Repositories of the morning mail
The air was crisp in the rural village, where I sketched these mail boxes.  Frost lay on the ground, like millions of tiny diamonds, sparkling in the those first rays of a burnt orange sun, heaving itself above the distant horizon.
My fingers were blue with the cold, and I was blowing on them when a stranger appeared at my side, for a chat.  I thrust my hands deep into my pockets for a bit of warmth.
While we exchanged a few pleasantries, such as the state of the economy and the mothering instincts of a clay pigeon, he appeared to be dying to ask what I was doing, as if it wasn't all that obvious.
He eventually got around to suggesting the landscape was quite something around this neck of the woods.  "Yes,"  I said,  "but I am not looking at the landscape, it's those old letter boxes I am interested in."  I opened up my sketch book.
"Good God man," he stuttered, his teeth chattering with the cold.   Shaking his head in disbelief, "what the hell do you see in those old things?"
For some reason, he then seemed to lose interest in me, and with a quick, " see ya," he wandered off in the direction of what I assumed to be his home.
As he crossed the veranda, I heard him saying to someone beyond my line of sight. " Would you believe it, that dickhead over there is drawing those old mailboxes!"

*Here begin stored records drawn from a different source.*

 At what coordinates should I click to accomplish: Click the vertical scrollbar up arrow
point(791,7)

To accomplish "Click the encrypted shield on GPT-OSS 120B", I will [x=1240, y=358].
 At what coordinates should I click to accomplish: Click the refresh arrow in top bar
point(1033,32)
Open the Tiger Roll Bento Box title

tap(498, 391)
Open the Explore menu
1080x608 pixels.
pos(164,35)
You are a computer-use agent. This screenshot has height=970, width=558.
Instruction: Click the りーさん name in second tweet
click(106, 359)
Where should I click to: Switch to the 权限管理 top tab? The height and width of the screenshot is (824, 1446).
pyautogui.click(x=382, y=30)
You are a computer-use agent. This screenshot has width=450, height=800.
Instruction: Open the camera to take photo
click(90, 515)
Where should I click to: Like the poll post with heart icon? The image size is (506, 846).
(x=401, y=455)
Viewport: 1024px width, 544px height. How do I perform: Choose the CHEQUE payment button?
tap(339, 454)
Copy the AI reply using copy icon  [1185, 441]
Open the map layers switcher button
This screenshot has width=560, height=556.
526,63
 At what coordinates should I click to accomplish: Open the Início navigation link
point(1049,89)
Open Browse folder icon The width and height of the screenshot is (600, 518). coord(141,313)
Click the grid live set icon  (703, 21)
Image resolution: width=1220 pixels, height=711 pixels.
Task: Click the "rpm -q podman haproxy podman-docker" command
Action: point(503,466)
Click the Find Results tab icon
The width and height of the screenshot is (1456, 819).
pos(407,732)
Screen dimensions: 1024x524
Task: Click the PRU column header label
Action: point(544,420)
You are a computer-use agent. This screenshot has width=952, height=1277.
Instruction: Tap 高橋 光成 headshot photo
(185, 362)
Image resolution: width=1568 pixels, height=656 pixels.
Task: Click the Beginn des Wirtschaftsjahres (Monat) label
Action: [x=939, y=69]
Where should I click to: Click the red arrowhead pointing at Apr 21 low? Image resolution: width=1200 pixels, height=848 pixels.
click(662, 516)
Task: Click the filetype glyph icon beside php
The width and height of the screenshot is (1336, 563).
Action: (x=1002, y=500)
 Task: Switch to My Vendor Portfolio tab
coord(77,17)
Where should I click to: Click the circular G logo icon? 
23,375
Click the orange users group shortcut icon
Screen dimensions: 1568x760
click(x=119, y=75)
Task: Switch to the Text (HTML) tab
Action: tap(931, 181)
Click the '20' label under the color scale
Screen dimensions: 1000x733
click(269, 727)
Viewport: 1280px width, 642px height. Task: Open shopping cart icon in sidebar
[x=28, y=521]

I had a bit of a smile, for that bloke was probably right about me being a dickhead, sitting out there on my stool in the cold and freezing to death.  But then, I was not concerned, I was sitting there in the cold because, most of all, I enjoyed what I was doing.  I saw numerous shapes and sizes that appealed to me.  One or two of those boxes appeared to newish, introducing recent immigrants to the district, while others proudly displayed the battle scars, due to there years of conflict with the elements.
My visitor had obviously lived here for a number of years and took the sight of these repositories of the morning mail for granted.